Bisa jadi, orang-orang yang termasuk kategori masih sangat muda usia kalendernya, namun eksistensinya justru jauh lebih banyak jika dibandingkan dengan para orang tua dalam arti yang sebenarnya. Terutama jika ia dipenuhsesaki dengan pelbagai daya necrophili yang tak menghidupi, misalnya dalam wujud sekian deret mentalitas anomali, seperti sikap pragmatisme dengan segala narasi besarnya.

Jika demikian template pola dan sistemnya, dan ketika zaman memang senantiasa bukan hanya beringsut melainkan berubah, maka hal yang penting dan krusial untuk dijadikan kunci pemahaman adalah, bagaimana sejatinya mestinya para “yang muda” itu, mesti dituntut untuk selalu bisa manjing sakjroning kahanan atau menempatkan diri atau meng-“ada” secara terbaik, di garda terdepan, dalam setiap konteks setting realitas dinamika perubahan zaman.

Termasuk dalam konteks termutakhirnya kini, yakni ketika keindonesiaan kita ini dalam hari-hari yang amat panjang dan bahkan melelahkan, tengah asyik-masyhuk dalam labirin pesta huru-hara goro-goro yang seolah tak menyisakan harapan optimisme bagi jalan keluarnya, maka harapan kepada para “yang muda”, kiranya tetap menjadi tumpuhan utama tentunya.

Tragedi goro-goro peradaban yang menimpa keindonesiaan kita yang nyaris tak pernah dapat ditemukan outlet-nya ini, pada sisi tetentu lebih disebabkan oleh problem kedegilan dan kejumudan di tingkat konstruksi filosofis berpengetahuan yang memang dimilikinya selama ini, baik di basis ranah moral logika (akal budi), moral etika (religiousitas), dan juga moral estetika (aras rasa).

Pertama, di ranah moral logika, paling tidak problem terberatnya yakni terkait dengan dua hal mendasar, yaitu pengurasan di mainstream positivistik yang demikian patologis dalam berilmu pengetahuan dan adanya kecenderungan proses sekulerisasi dari ketiga pilar vital penyangga filsafat ilmu sebagai tulang punggung pengonsruksi pengetahuan itu sendiri, yakni antara dimensi ontologis, epistemologis, serta aksiologisnya.
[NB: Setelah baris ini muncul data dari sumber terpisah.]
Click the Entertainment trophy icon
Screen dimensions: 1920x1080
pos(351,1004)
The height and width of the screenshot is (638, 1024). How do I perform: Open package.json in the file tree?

Ketika kedua problem tersebut bertemu dalam titik yang sempurna, maka tidak heran jika kita dihadapkan pada kenyataan buram, yakni bahwa hakikat keberadaan ilmu pengetahuan akan cenderung bukan bermakna sebagai berkah, melainkan justru musibah bagi risalah peradaban dan kemanusiaan.

Persoalan kerihatinan atas ilmu pengetahuan seperti itu, sejatinya bukan hal baru, melainkan sejak jauh-jauh hari sudah mendapat perhatian banyak filsof, tak kurang juga dari seorang Albert Einstein misalnya. Einstein, yang dinobatkan sebagai manusia paling genius di sepanjang abad ke-20 atau “The Person of Century” oleh Majalah Time Amerika itu, pada kesempatan pidatonya di hadapan mahasiswa California Institute of Technology tahun 1938, dengan nada perihatin yang amat mendalam berucap, “Mengapa ilmu yang sangat indah ini, yang menghemat kerja dan membikin hidup lebih mudah, hanya membawa kebahagiaan yang sedikit pada kita. Jawabannya adalah karena kita belum lagi belajar bagaimana menggunakannya secara wajar dan bijaksana” (Suriasumantri, 2003:248).

Problem kesatu, yakni terkait dengan pengurasan cara berilmu pengetahuan dalam semangat di arus utama positivistik, yang begitu mengedepankan prinsip standarisasi dan universalisasi, betapa akhirnya bukan hanya telah mendistorsi, bahkan mendestruksi pelbagai potensi dimensi pengembangan khazanah yang berbasiskan partikularitas, baik itu menyangkut domain alam maupun budaya yang ada, karena telah digantikan dengan prinsip-prinsip teks universalitas dan penyeragaman, dalam memandang dan memaknai pelbagai proses kinerja kebudayaan.

Berhulu dari sinilah, maka kompleksitas anasir anarkhisme dan subversi atas teks-teks kearifan lokalitas diri, akar-akarnya terhunjam amat mendalam, bahkan akhirnya tersemaikan amat subur di semua pranata dan infrastruktur negeri ini. Ujung-ujungnya adalah, pelbagai buliran buah dari akal budi atau ilmu pengetahuan itu, bukan memanifesto dalam wujud kebaikan keberkahan menjadi badai tragedi yang memerihkan.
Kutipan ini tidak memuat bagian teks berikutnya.